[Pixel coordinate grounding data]
Start of Block
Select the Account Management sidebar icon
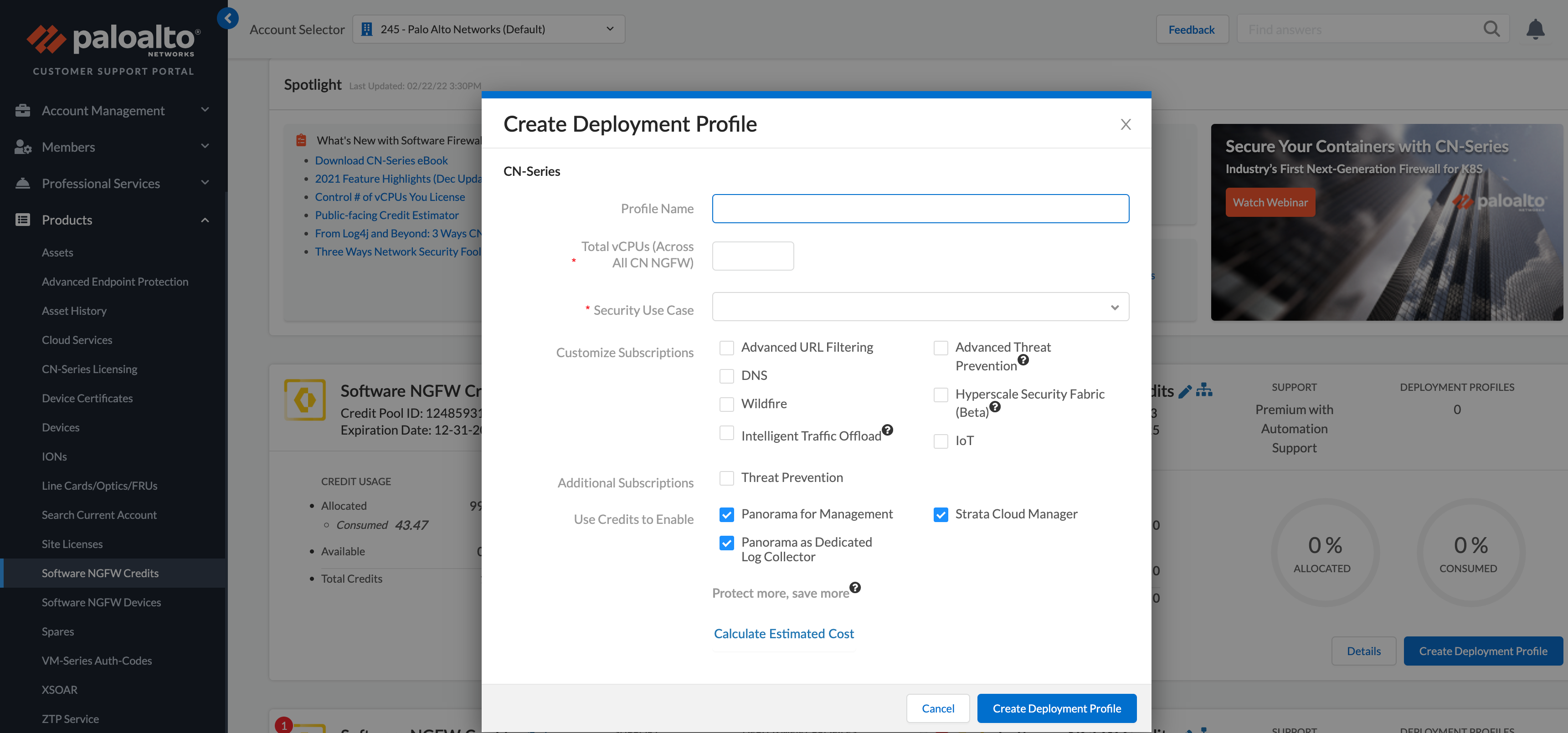 click(22, 110)
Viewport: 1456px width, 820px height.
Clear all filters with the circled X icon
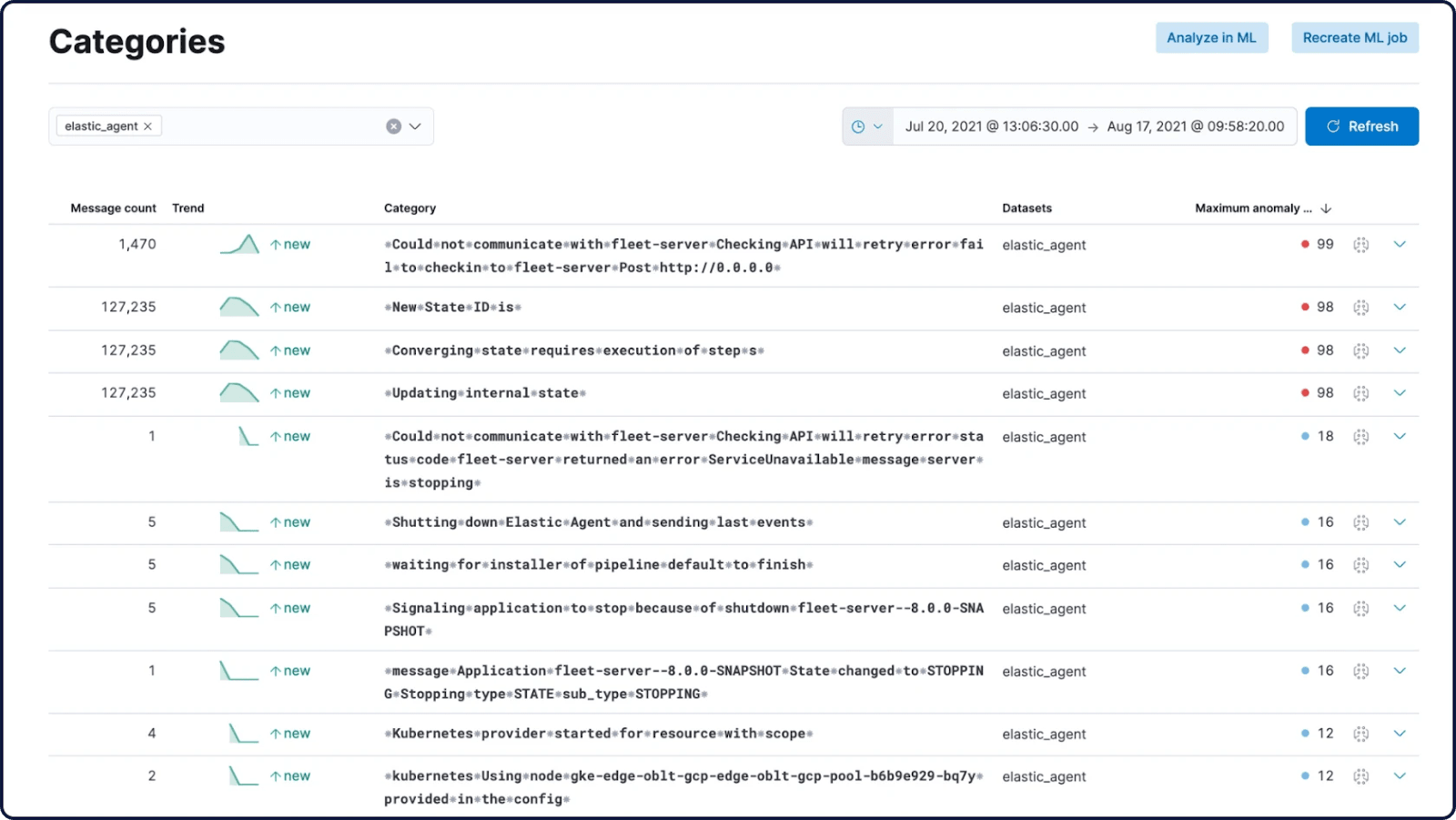393,126
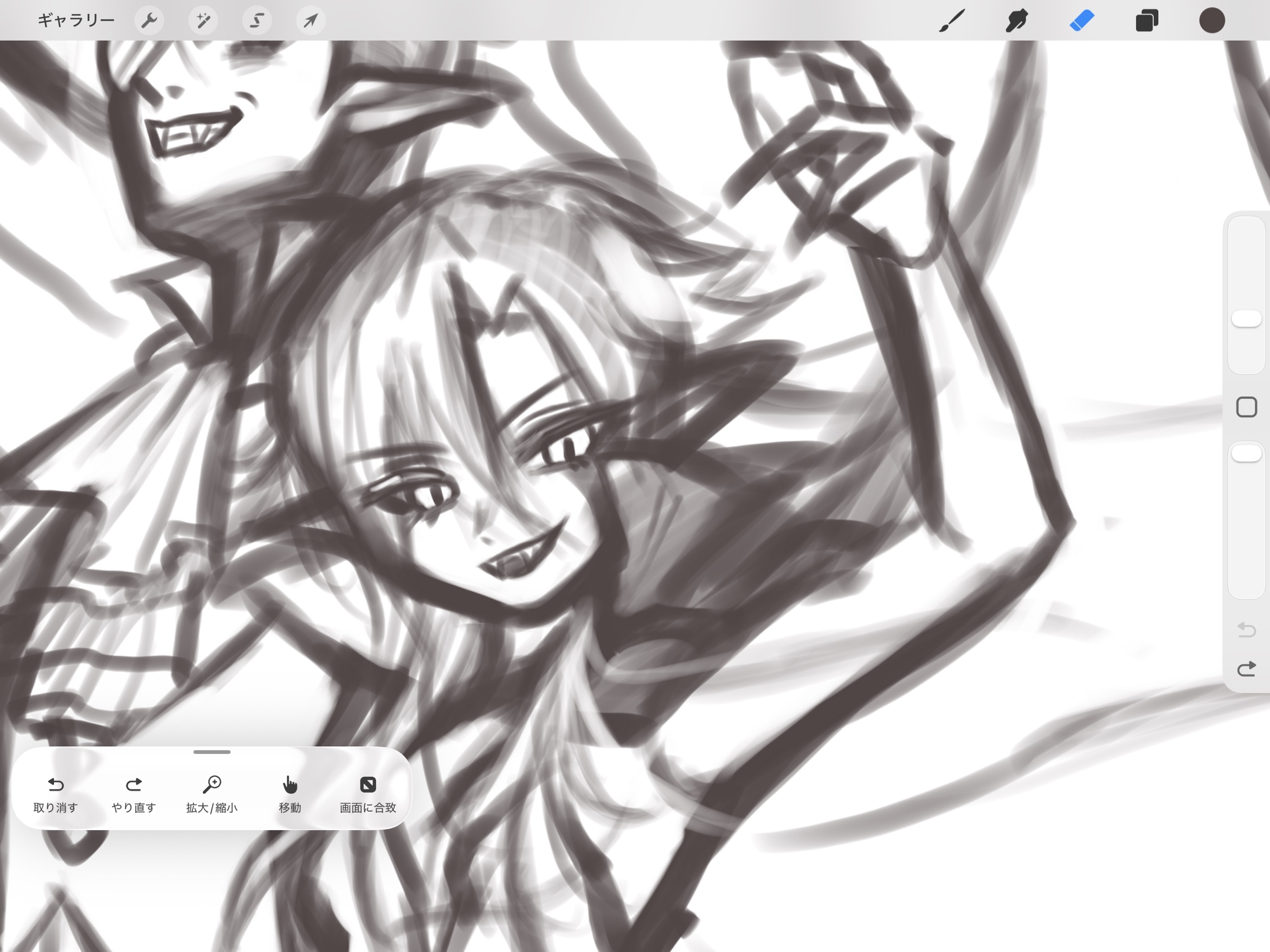The height and width of the screenshot is (952, 1270).
Task: Click the brush opacity slider handle
Action: coord(1246,453)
End of Block
Goal of the exercise: Restate every line above word for word. Do not carry over the images.

Solution:
Select the Account Management sidebar icon
 click(22, 110)
Viewport: 1456px width, 820px height.
Clear all filters with the circled X icon
393,126
The height and width of the screenshot is (952, 1270).
Task: Click the brush opacity slider handle
Action: coord(1246,453)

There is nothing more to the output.